Maybe it is time to ‘Mark [God’s] footsteps’ in the snow – to get back in line with Him. To re-calibrate our activities with God’s original intention, that first caused us to set-out on this venture. Or in the language of so many self-help books and managerial motivational talks, ‘When the going gets tough, the tough get going!’
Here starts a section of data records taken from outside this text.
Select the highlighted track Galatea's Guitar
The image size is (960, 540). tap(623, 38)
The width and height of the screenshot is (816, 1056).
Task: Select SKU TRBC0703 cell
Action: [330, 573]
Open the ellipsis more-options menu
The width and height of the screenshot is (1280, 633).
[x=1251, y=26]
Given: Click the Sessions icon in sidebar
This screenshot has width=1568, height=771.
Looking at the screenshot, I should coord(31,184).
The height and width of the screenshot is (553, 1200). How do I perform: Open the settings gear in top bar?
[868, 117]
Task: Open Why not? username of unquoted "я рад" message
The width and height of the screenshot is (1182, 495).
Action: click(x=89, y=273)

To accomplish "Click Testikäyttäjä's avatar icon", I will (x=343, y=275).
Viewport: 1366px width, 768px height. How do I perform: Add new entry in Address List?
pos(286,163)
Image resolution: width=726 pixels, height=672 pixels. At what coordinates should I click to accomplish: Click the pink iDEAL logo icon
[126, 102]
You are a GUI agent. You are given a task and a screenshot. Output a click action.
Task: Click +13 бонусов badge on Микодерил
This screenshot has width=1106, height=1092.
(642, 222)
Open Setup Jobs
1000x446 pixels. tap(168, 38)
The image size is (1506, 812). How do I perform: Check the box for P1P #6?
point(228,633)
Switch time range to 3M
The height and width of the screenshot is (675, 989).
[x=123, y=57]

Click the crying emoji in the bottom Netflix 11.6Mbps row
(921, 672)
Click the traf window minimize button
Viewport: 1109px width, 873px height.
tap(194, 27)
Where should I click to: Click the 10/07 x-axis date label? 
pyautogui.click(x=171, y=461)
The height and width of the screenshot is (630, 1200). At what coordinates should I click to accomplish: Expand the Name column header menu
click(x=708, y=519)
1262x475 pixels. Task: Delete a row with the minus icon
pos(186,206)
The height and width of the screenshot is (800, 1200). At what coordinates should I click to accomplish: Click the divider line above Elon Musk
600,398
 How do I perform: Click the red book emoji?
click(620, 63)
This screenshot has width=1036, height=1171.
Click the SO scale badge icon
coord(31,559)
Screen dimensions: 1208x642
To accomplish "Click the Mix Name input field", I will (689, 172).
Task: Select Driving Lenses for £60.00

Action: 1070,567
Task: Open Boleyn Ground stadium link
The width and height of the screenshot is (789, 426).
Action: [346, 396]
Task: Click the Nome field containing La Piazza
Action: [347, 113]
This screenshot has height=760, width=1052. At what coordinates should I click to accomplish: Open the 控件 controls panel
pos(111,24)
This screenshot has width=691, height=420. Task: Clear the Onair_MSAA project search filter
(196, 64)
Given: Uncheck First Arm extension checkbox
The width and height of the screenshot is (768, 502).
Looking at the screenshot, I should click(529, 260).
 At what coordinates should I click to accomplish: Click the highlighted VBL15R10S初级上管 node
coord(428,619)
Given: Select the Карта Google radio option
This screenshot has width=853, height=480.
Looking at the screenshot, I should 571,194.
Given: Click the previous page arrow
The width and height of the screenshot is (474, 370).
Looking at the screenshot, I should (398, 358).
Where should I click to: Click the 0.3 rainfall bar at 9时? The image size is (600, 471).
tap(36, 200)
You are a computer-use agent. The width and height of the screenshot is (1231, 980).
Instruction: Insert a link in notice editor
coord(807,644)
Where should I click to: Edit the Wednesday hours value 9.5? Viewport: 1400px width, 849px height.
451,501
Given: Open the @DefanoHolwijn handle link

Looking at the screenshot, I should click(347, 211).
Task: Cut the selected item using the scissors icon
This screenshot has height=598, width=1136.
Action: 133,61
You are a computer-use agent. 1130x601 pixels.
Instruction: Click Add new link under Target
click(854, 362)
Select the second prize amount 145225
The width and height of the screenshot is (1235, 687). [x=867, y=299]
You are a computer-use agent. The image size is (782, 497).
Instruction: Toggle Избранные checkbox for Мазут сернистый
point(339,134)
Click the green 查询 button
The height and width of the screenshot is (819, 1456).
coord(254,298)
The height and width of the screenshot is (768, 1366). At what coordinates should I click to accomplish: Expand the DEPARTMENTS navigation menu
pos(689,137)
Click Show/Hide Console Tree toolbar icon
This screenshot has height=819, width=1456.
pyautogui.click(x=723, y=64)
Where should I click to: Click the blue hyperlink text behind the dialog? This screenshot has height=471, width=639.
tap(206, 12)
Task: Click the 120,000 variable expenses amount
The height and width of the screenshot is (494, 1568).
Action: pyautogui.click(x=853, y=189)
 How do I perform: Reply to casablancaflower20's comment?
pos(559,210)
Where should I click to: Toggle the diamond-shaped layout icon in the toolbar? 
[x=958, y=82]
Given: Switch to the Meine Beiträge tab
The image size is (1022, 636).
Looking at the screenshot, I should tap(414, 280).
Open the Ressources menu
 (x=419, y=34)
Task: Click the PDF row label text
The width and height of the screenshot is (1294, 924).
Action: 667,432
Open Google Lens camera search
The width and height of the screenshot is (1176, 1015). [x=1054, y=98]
PRAYER: ‘Heavenly Father, you are the kind-hearted king who I willingly follow. However, honesty demands that I acknowledge that I have become weary in well-doing, I’ve dropped my guard, tended to go-it-alone and lost that spiritual tension that use to drive me onwards. Help me today to ‘mark your footsteps’ for my life, to get back in line with your grace and go at the pace you have set for me and those things you have called me to carry to this generation. Amen.’

Chris Spicer 2022

[i] Galatians 6:9

[ii] John 4:5, KJV

[iii] Matthew 5:3, MSG

[iv] Deuteronomy 31:8

[v] Matthew 11:28-30 MSG

[vi] Extract from my forthcoming book ‘If You’re Not Dead, then God’s Not Done.’